> [Stated problem]: In the listing, copy everything from the line containing "At what coordinates" down through the line containing "[x=498, y=391]", swapping "color option" for "color swatch" and changing nothing else. Give only those lines, without the pictures.

> [Material to process]:
^^^^^^^^^^^^^^^^

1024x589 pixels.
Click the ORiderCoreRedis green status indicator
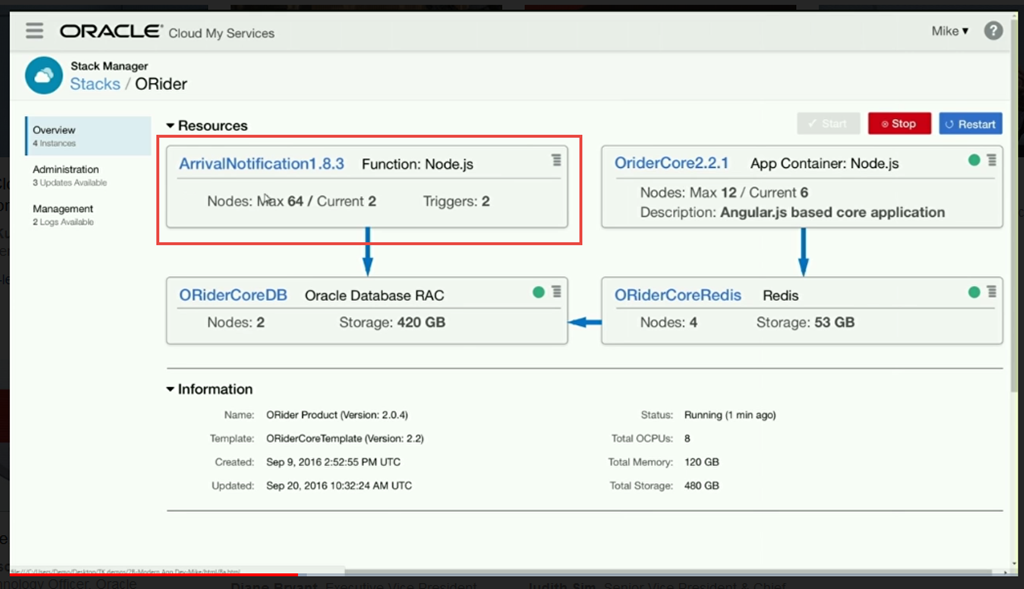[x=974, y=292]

^^^^^^^^^^^^^^^^

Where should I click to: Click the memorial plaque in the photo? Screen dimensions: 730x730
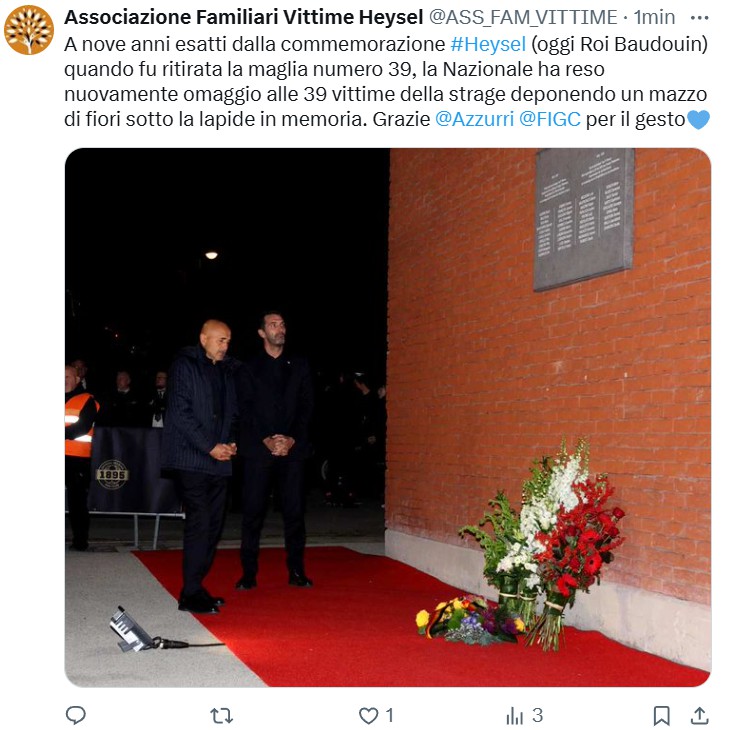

^^^^^^^^^^^^^^^^

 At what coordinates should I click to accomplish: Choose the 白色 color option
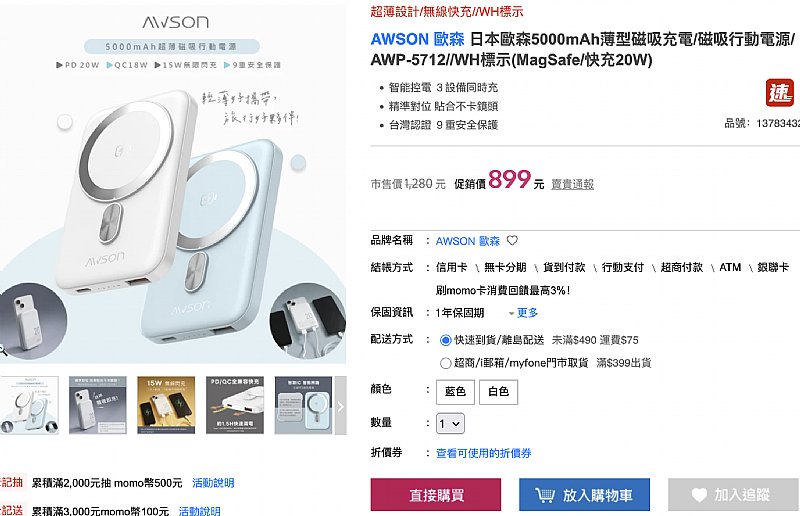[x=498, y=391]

^^^^^^^^^^^^^^^^

> [Exercise answer]:
 At what coordinates should I click to accomplish: Choose the 白色 color swatch
[x=498, y=391]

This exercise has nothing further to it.